In Italia, alcune regioni hanno emanato piani di monitoraggio/controllo ed eradicazione della rinotracheite infettiva del bovino  già a partire dagli ultimi anni ’90, per rendere possibili gli scambi commerciali e la condivisione degli alpeggi con gli stati confinanti, che erano in attesa dell’acquisizione dell’indennità o già indenni da IBR. Successivamente, poiché la malattia ha assunto una crescente rilevanza nel comparto zootecnico nazionale, altre regioni hanno adottato piani di controllo, per evitare l’introduzione di animali infetti da territori non soggetti a restrizioni e per valorizzare le produzioni zootecniche regionali mediante uno status sanitario superiore per le proprie aziende.
In particolare, ad oggi, le regioni che hanno emanato piani ufficiali di controllo dell'IBR sono le seguenti:
Con Decreto Dirigenziale n. 11100 del 1 giugno 2015, il Ministero delle Politiche Agricole, Alimentari e Forestali (MIPAAF) ha approvato il “Piano di gestione degli allevamenti di bovini iscritti ai Libri genealogici (LG) delle 5 razze Italiane da carne finalizzato al risanamento dal virus responsabile della rinotracheite infettiva del bovino (IBR)”, predisposto dall’Associazione Nazionale Allevatori Bovini da Carne (ANABIC), che gestisce il libro genealogico delle razze Chianina, Marchigiana, Romagnola, Maremmana e Podolica, in collaborazione con l’Istituto Zooprofilattico Sperimentale Umbria e Marche.
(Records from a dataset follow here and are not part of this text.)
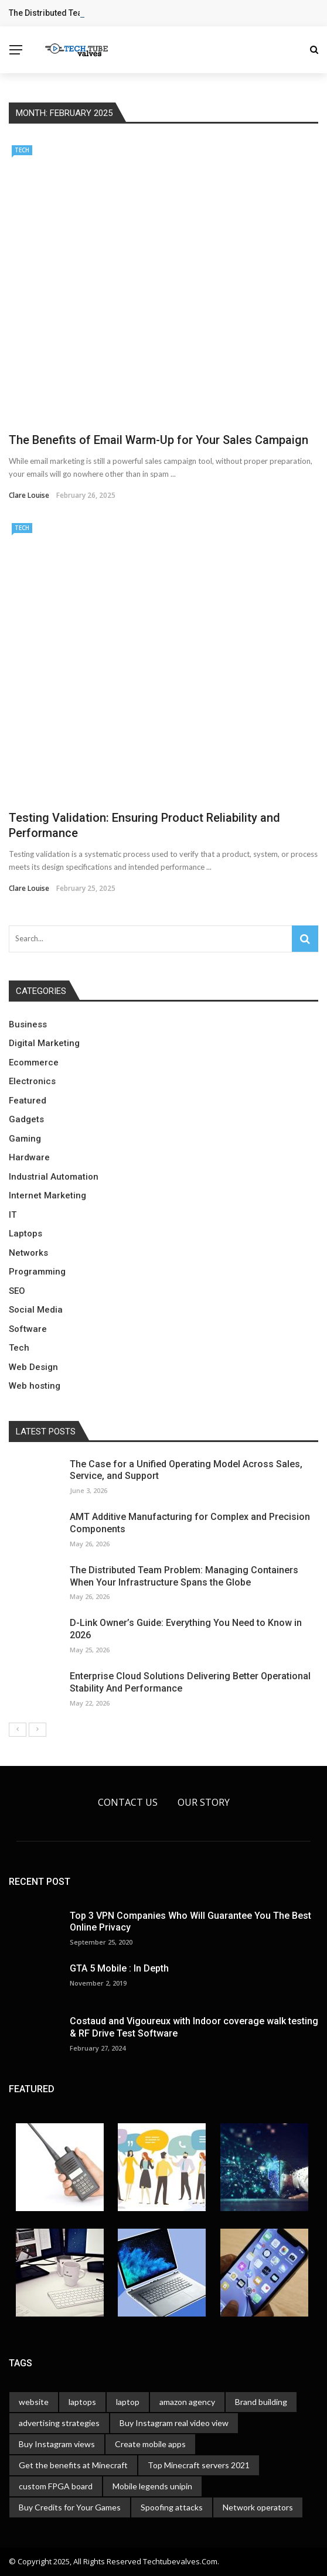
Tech (22, 150)
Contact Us (128, 1802)
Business (28, 1024)
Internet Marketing (47, 1195)
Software (28, 1329)
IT (12, 1215)
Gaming (25, 1138)
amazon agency (187, 2402)
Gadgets (26, 1119)
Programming (37, 1271)
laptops (82, 2402)
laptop (127, 2402)
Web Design (33, 1367)
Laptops (25, 1233)
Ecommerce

Con Decreto Ministeriale n. 31679 del 23 dicembre 2016, il MIPAAF ha approvato il “Piano di gestione degli allevamenti dei bovini iscritti al libro genealogico della razza Piemontese, finalizzato al risanamento dal virus responsabile della rinotracheite infettiva del bovino (IBR)”, predisposto dall’Associazione Nazionale Allevatori Bovini di razza Piemontese (ANABORAPI), che ne gestisce il libro genealogico, in collaborazione con l’Istituto Zooprofilattico Sperimentale Umbria e Marche.
Entrambi i piani nascono con lo scopo di limitare l’impatto negativo determinato dall’IBR sul miglioramento genetico di queste popolazioni e prevedono il risanamento entro 6 anni dall'adesione.